Shares of the buy now, pay later (BNPL) company Affirm Holdings (AFRM -7.75%) were nearly 15% lower in the final hour of trading, as tech and growth stocks continued to come under pressure and as regulators began to look deeper into the BNPL space. The shares closed Thursday down more than 10.5%
Tech and growth stocks have had a tough month, as investors worry about higher inflation and likely interest rate hikes next year, which are never good for growth stocks. The market appeared to be recovering after the Federal Open Market Committee (FOMC) wrapped up its final meeting of the year yesterday. Following the meeting, the FOMC announced that it will speed up the tapering of its bond purchases, and most members of the committee expect to see three rate hikes next year.

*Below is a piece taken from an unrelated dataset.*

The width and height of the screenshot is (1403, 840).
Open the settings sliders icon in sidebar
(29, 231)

But the market once again sold off tech and growth today, as the Bank of England raised interest rates, and investors continued to worry about inflation.
More specific to Affirm, the Consumer Financial Protection Bureau (CFPB) asked the company, along with several others, to provide information on the BNPL loans they were issuing.

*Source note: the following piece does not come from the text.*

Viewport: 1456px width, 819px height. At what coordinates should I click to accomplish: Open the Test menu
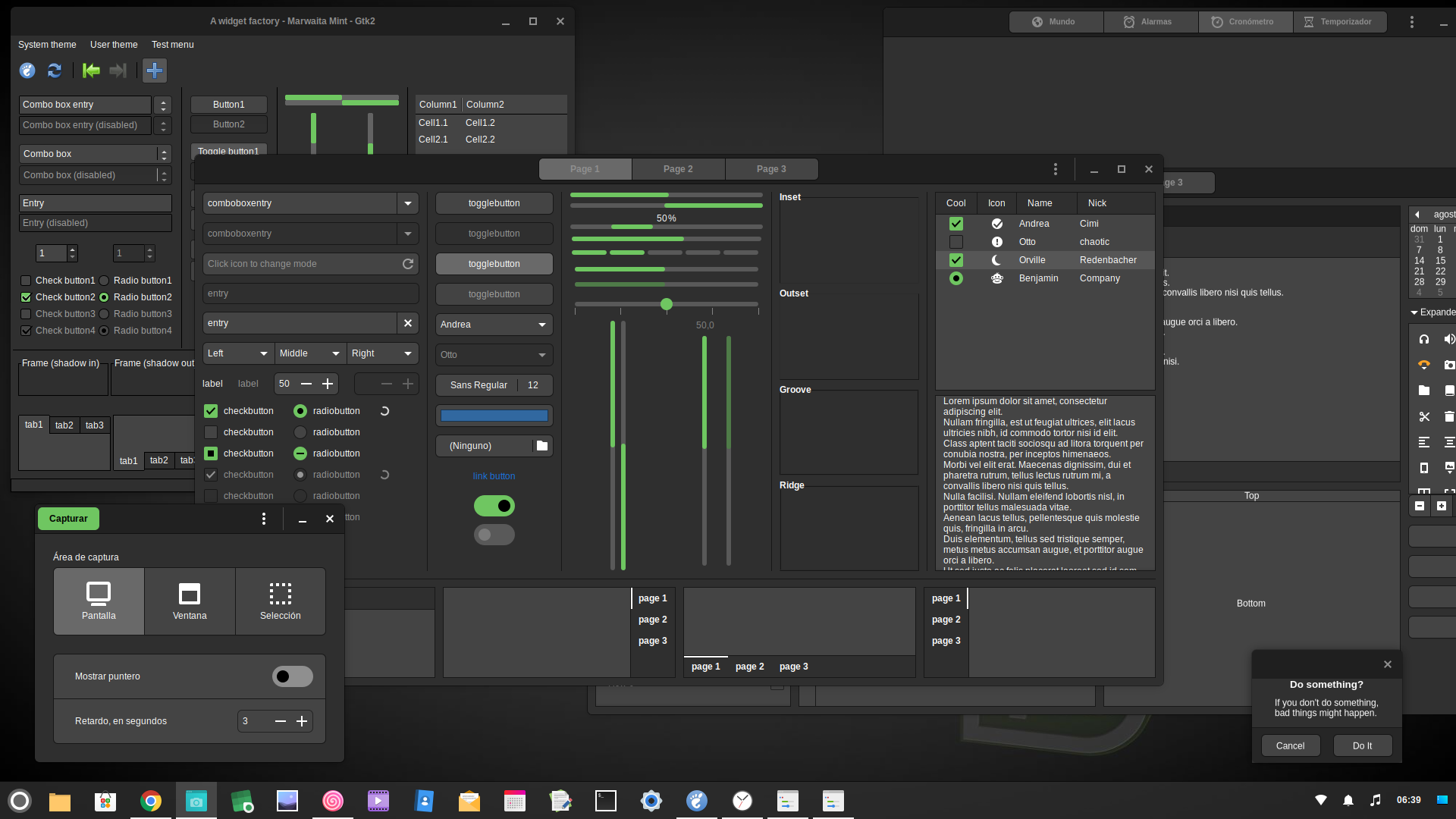pyautogui.click(x=172, y=45)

"Buy now, pay later is the new version of the old layaway plan, but with modern, faster twists where the consumer gets the product immediately but gets the debt immediately, too," CFPB Director Rohit Chopra said in a statement. Chopra said that his agency has ordered Affirm, Afterpay (AFTP.Y), Klarna, PayPal (PYPL -1.17%), and Zip (ZIZT.F -24.56%) to submit information so that it can report to the public about industry practices and risks.

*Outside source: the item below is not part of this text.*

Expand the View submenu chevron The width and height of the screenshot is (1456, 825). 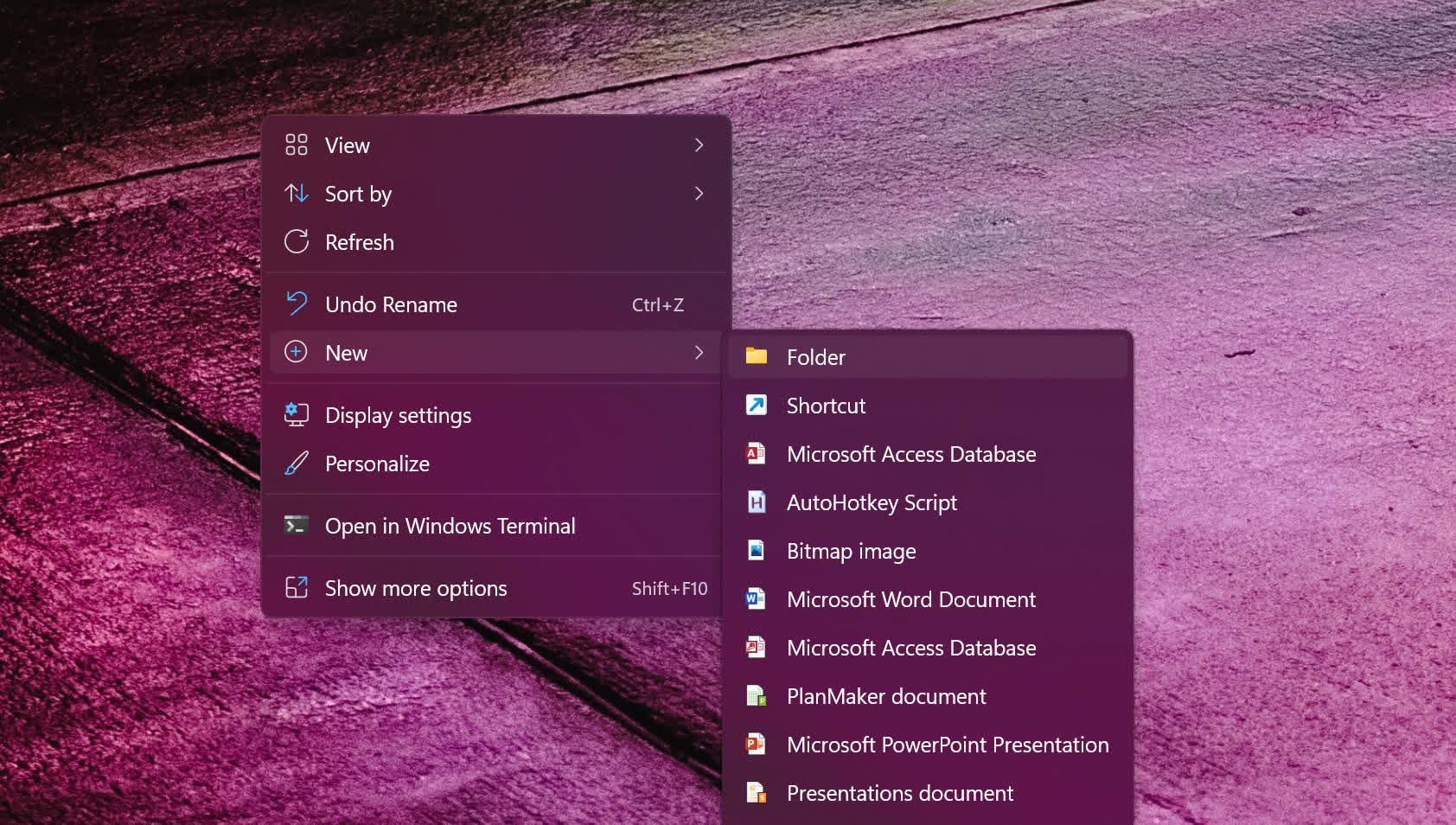(x=699, y=145)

The order comes after analysts at Mizuho recently said they estimated that more than half of Affirm users who earn less than $75,000 have missed at least one payment.
Rising rates increase the cost of debt for borrowers, so if this many borrowers at Affirm are missing payments with rates this low, then it's hard to believe loans issued next year at higher rates would fare better.
Affirm is an innovative company, but it trades at too high a valuation right now, given its lack of profitability and the associated risk.